Fund-raiser reinforces sexual stereotypes

Heterosexism. Noun. A system of attitudes, bias and discrimination in favor of opposite-sex sexuality and relationships.

As a West Shore student, I find it important to support fund-raisers across the school. However, when I paid my two dollars for the junior class’s “Matchomatics” fundraiser and discovered my results I was extremely disappointed. Printed on the yellow background of the sheet are kissing faces, hearts and a yin-yang symbol. Printed on the sheet is a list of 16 boys who I am to consider to be potential partners. Printed on the sheet is a list of six girls who I am to consider to be potential compatible friends.

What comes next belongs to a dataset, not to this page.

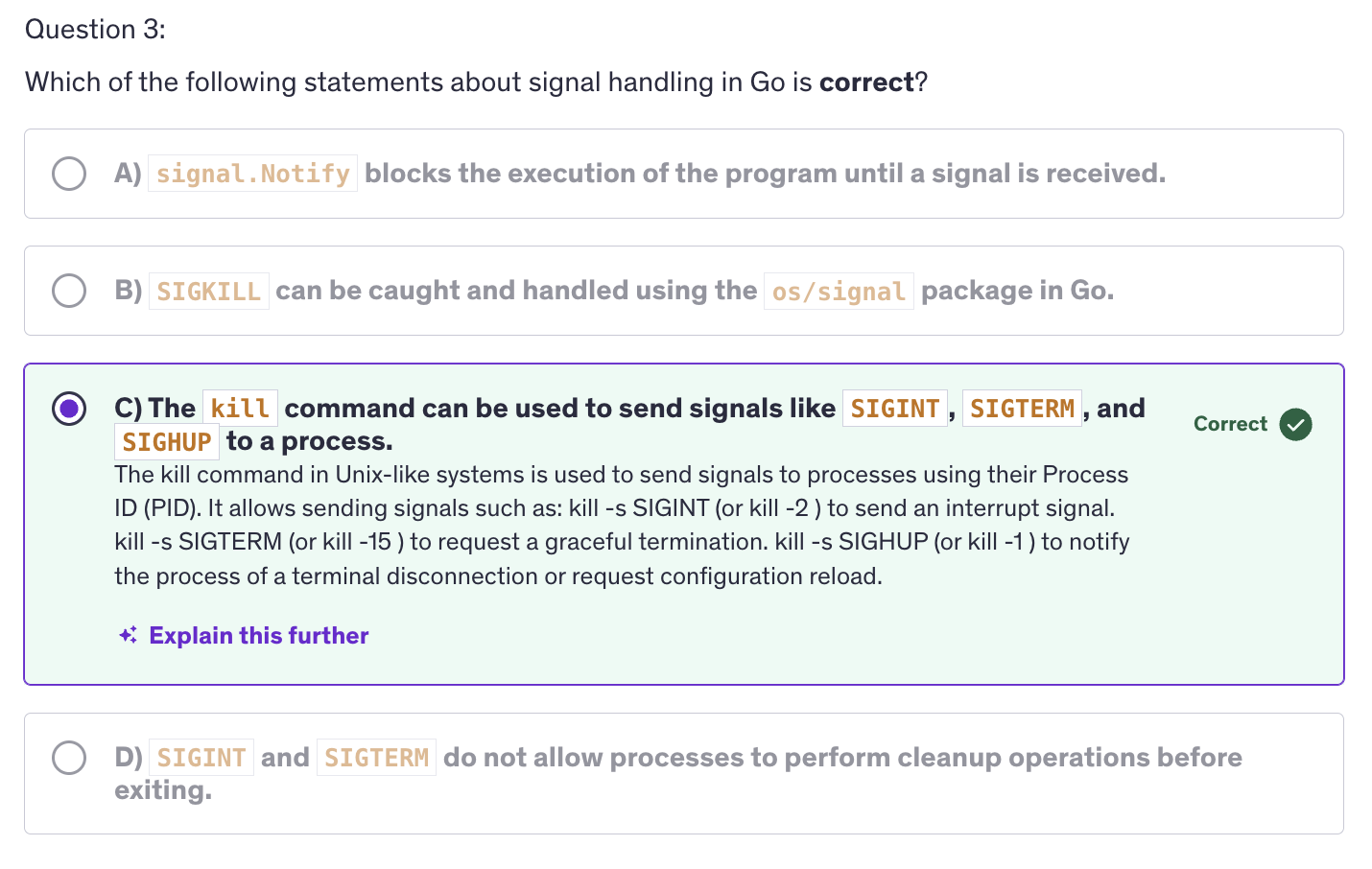
Task: Click the SIGHUP code chip in option C
Action: coord(167,442)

As a heterosexual female, I personally have no problem with this. I am interested in boys and practically all my friends are girls. Yet this fund-raiser grossly overlooked the students at our school who identify as homosexual, and by offering a list of boys for girls and a list of girls for boys, it perpetuates the traditional, heteronormative standard that a male loving a female is OK, but if a male or a female loves someone of their own sex, that is not. And as someone who feels that it is important to be inclusive of all and as someone who believes in equal rights for all, I was extremely offended. Offended for my friends who are homosexual, and offended for those who are struggling to accept their identity in a world that constantly strives to indoctrinate people with the idea that heterosexuality is better. And it rubs salt in the wound to know that this could have been prevented by one simple question on the quiz that determined the matches in the first place: “Do you identify as heterosexual, homosexual or bisexual?”

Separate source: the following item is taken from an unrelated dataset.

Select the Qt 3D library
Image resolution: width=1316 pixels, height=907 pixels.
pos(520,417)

Yes, the fund-raiser was most likely meant to be taken in jest. But that still does not change the fact that the message it sent to the homosexual students at West Shore was that “heterosexual people are the standard and therefore better,” and that is absolutely unacceptable especially at a time when self-confidence and self-worth is at its most unstable. Especially at a time when many, many people will struggle to accept who they really are.

A friend of mine said this, “as a homosexual I have a right to be offended.” And she does. We all have a right to be offended and we all should be.